1920s Gibson MB-4 Trap Door Banjo-Mandolin
This is a customer's gorgeous old MB-4 and it arrived in pretty good shape but needed a bit of surgery to make it play correctly. Nice features include a one-piece "bracket band," coordinator rod (combined with a dowel) construction through the rim, an original celluloid/ivoroid pickguard, "trap door"-style resonator on the rear, and a fancy headstock shape with upgraded trim in the binding and inlay throughout. It's got a pearl nut, too!
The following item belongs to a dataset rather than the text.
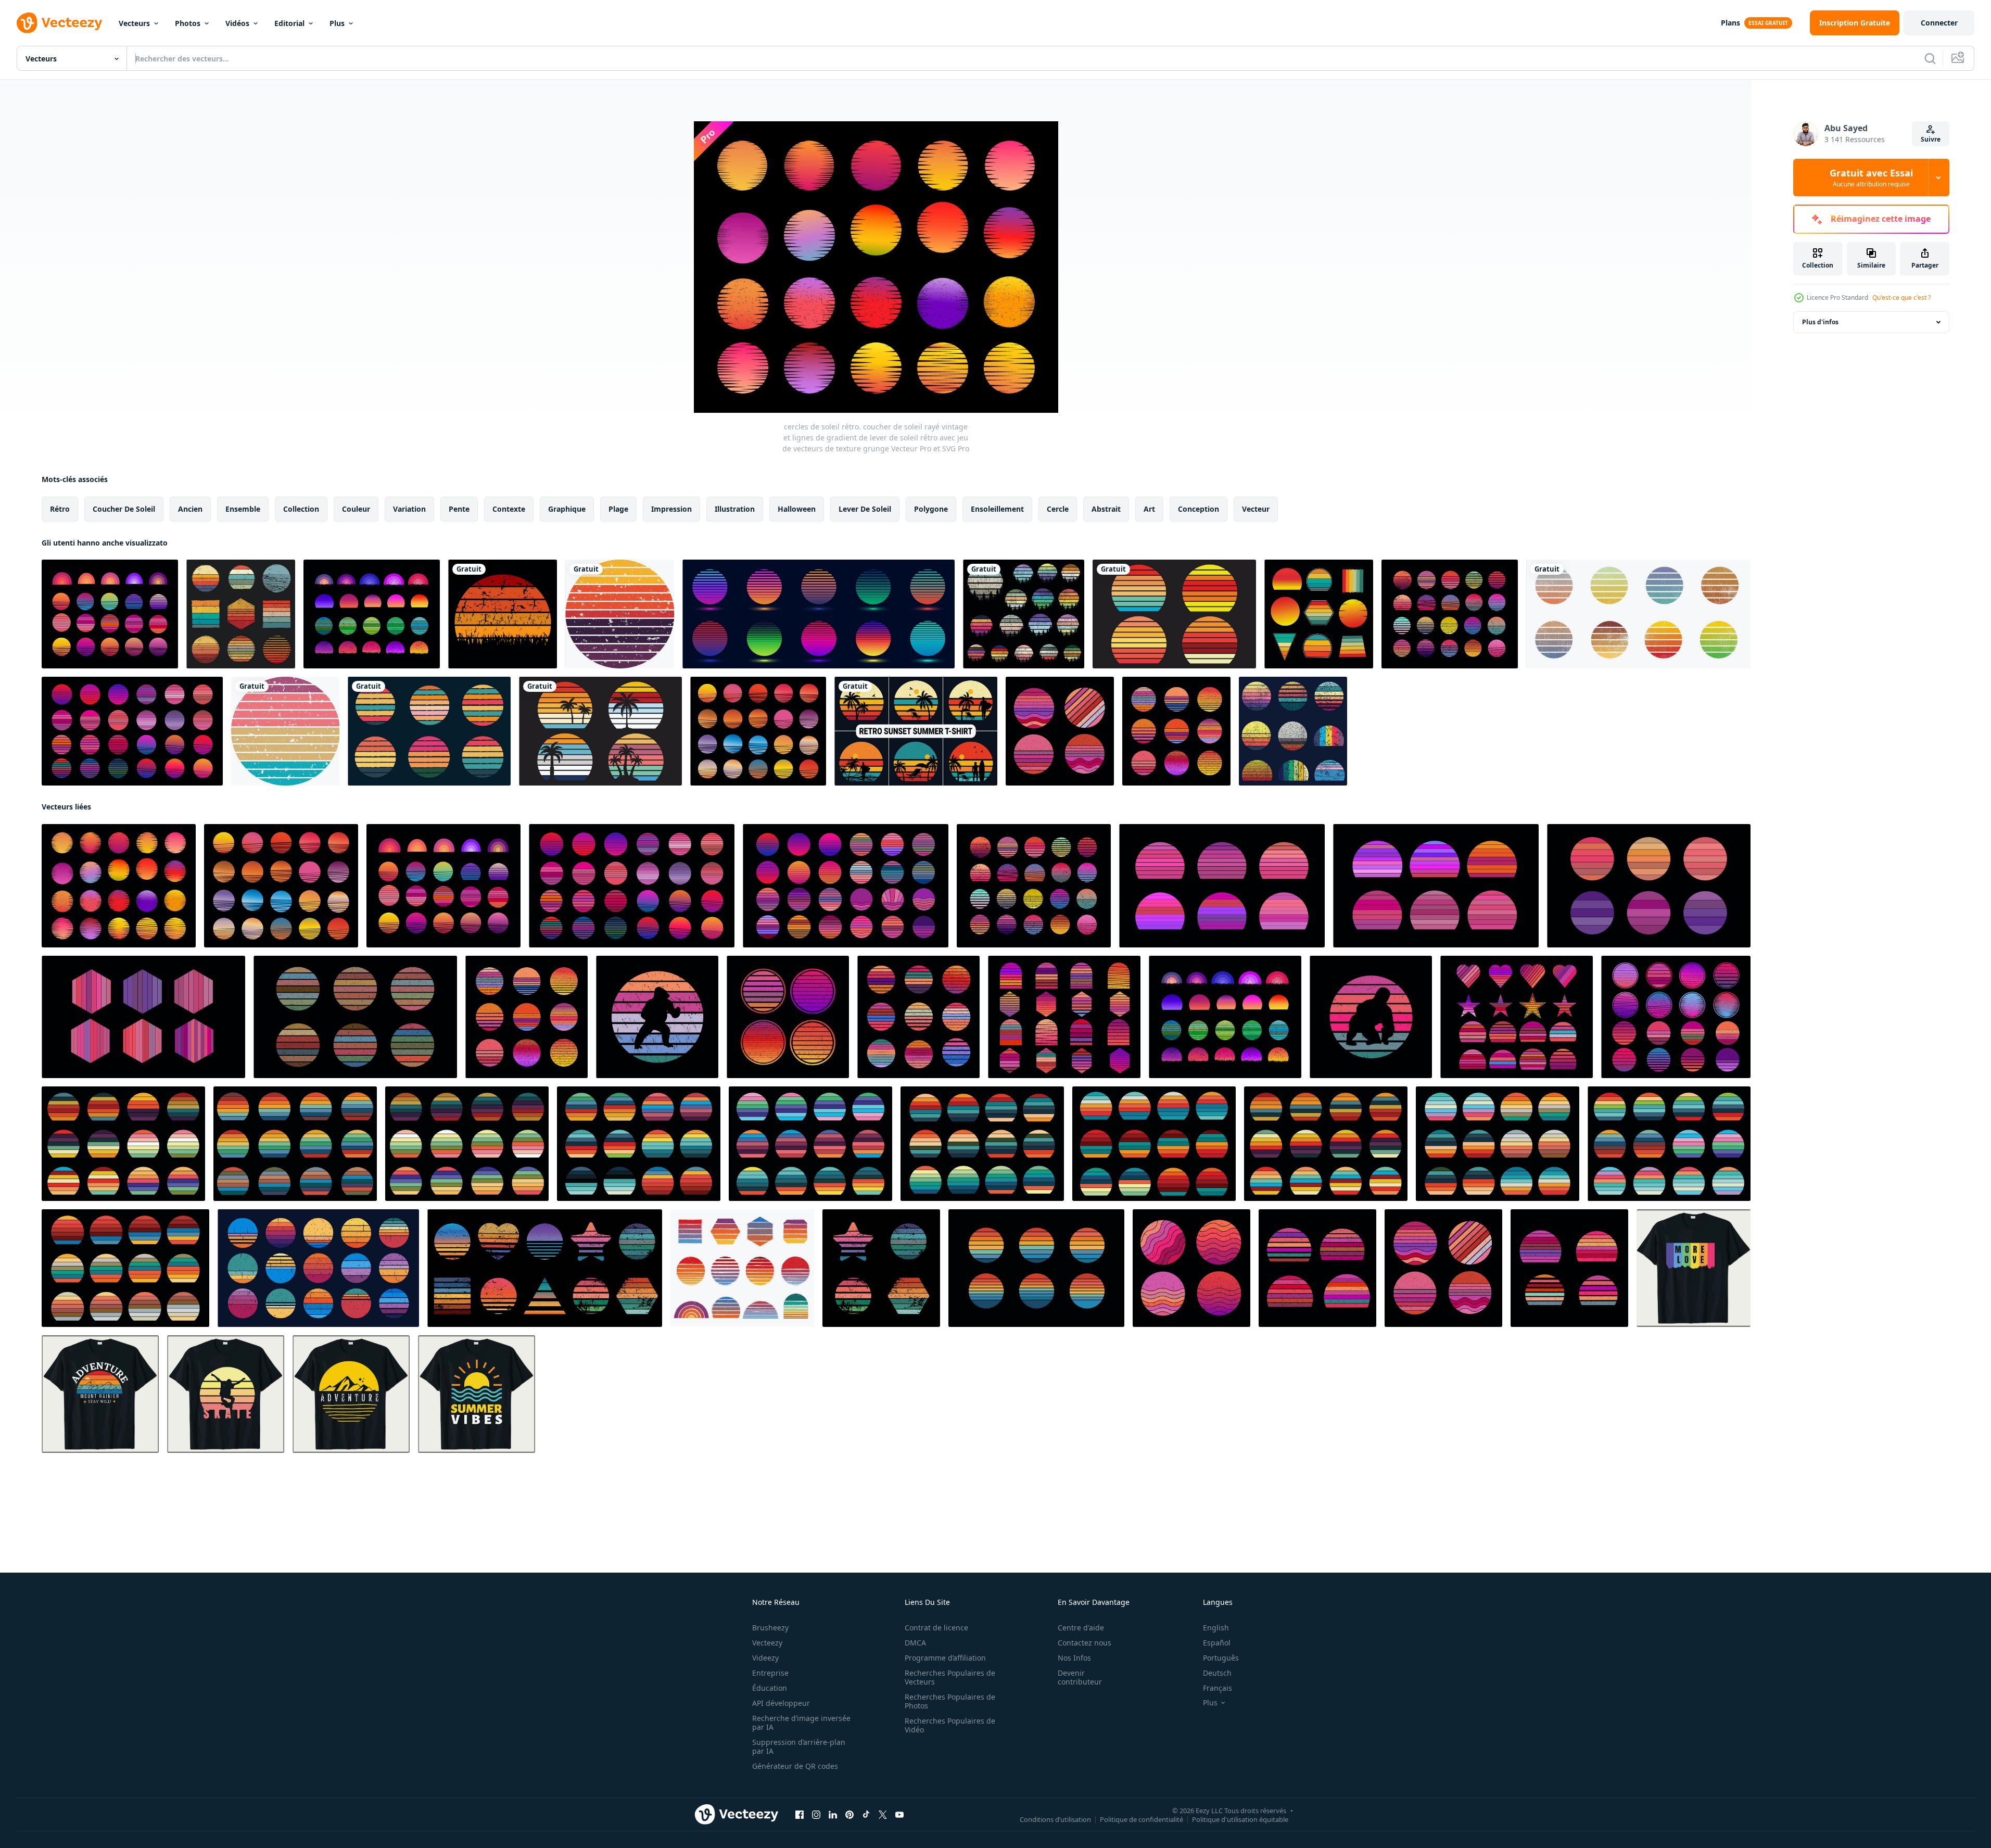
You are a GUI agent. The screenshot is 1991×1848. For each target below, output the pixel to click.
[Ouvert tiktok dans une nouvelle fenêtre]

Work should have just been some minor adjustments to the rim/neck joint, a fret level/dress, setup, and a new bridge -- but to that was also added the conundrum of a fretboard extension that ski-jumped dramatically past the neck joint. This was due to a spring-steel "support" tab that was installed in the extension to reinforce it. As the instrument aged, the wood dried-out and it must have pulled the (non-shrinkable) metal tang into an upbow with it.
To solve that, Manny and I broke the extension, adjusted the tab into a downslope, and then glued everything back together afterwards. There was then some cosmetic work to do along with the necessary work noted earlier. I've had to do this same process on a Gibson cello banjo which had exactly the same problem.
Post-repairs it's a quick player with a sturdy, secure feel about it and plenty of eye-candy to boot.